The Prudential Control Authority (ACP) has identified practices within credit institutions that could endanger client interests in the management of accounts opened in the name of certain condominium managers. Consequently, pursuant to Article L. 612-30 of the Monetary and Financial Code, the ACP has warned these credit institutions against continuing these practices, which they have indicated they have ceased.

In this instance, these institutions acceded to requests from condominium managers, who held funds entrusted by condominium associations and deposited in client accounts, to freely dispose of these funds and transfer them to third-party credit institutions where they were supposed to be placed. These transfers were executed by debiting accounts known as "mirror" accounts, opened in the name of the managers, which were subject to merger agreements with the client accounts. Under these conditions, no debits appeared on the client accounts, even though the credit balances of these accounts could potentially be offset against the debit balances of the "mirror" accounts.

Such practices may result in funds deposited in the client accounts of managers in the name of condominium owners no longer being available for the allocation mandated by law, namely the payment of expenses for the said condominiums, whereas best practice requires ensuring the preservation of funds entrusted to managers and their availability within the institution.

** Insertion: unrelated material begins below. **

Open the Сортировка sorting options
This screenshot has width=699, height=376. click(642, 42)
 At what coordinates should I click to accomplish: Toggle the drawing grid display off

Consequently, the ACP recommends, in accordance with point 3 of Section II of Article L. 612-1 and the second paragraph of Article L. 612-29-1 of the Monetary and Financial Code, to credit institutions that have in their books client accounts recording funds held by managers on behalf of condominium associations, not to accept that these funds can be transferred to other credit institutions and not to conclude merger agreements allowing the offsetting of credit balances of these accounts against debit balances of other accounts.